## Reading text
═══

Git History Cleanup for PR Preparation
Overview
This script helps transform a messy git branch history into a clear, reviewable story suitable for pull requests. The goal is to create commits that act as conceptual layers, where each commit is understandable on its own and builds toward the final picture.
Parameters
- pr_description (required): A brief description of what this PR accomplishes overall. This provides context for how individual commits should fit into the larger narrative.
- target_branch (required): The branch this PR will be merged into (e.g.,
origin/main,origin/develop). This determines the base for commit analysis and cleanup.
Constraints for parameter acquisition:
- You MUST ask for all required parameters upfront in a single prompt rather than one at a time
- You MUST support multiple input methods including:
- Direct input: Text provided directly in the conversation
- File path: Path to a local file containing the PR description
- URL: Link to an internal resource
- Other methods: You SHOULD be open to other ways the user might want to provide the data
- You MUST use appropriate tools to access content based on the input method
- You MUST confirm successful acquisition of all parameters before proceeding
- You SHOULD save the PR description to a consistent location for reference during the cleanup process
Steps
1. Establish and Confirm Cleanup Principles
Present the suggested principles for guiding the cleanup process and verify they align with the user's goals.

═══

## Supplied material

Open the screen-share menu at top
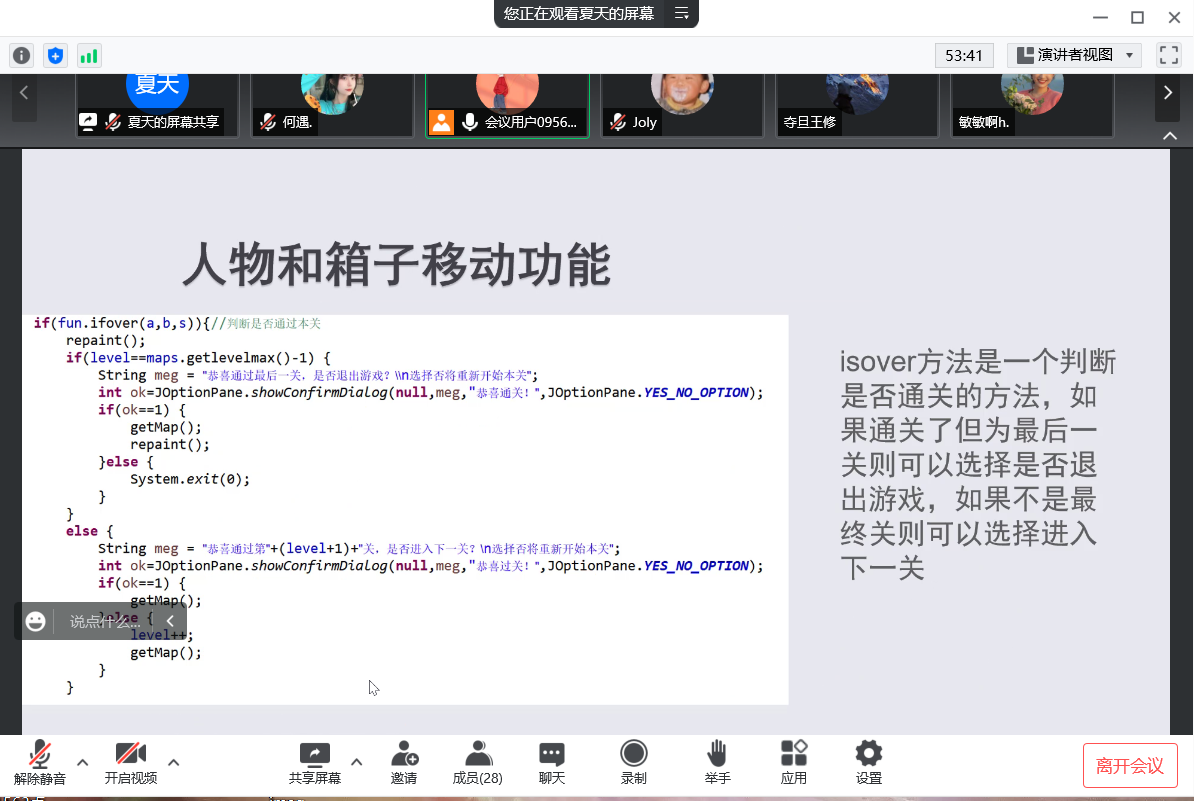 682,13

═══

## Task goal
How would you restate the paragraph of the git history cleanup guide that begins "This script helps transform" more briefly, keeping its main facts?

## Exercise response
The script turns a messy git branch history into a clear, reviewable story for pull requests. Each commit is meant to be a conceptual layer that makes sense on its own and builds toward the final picture.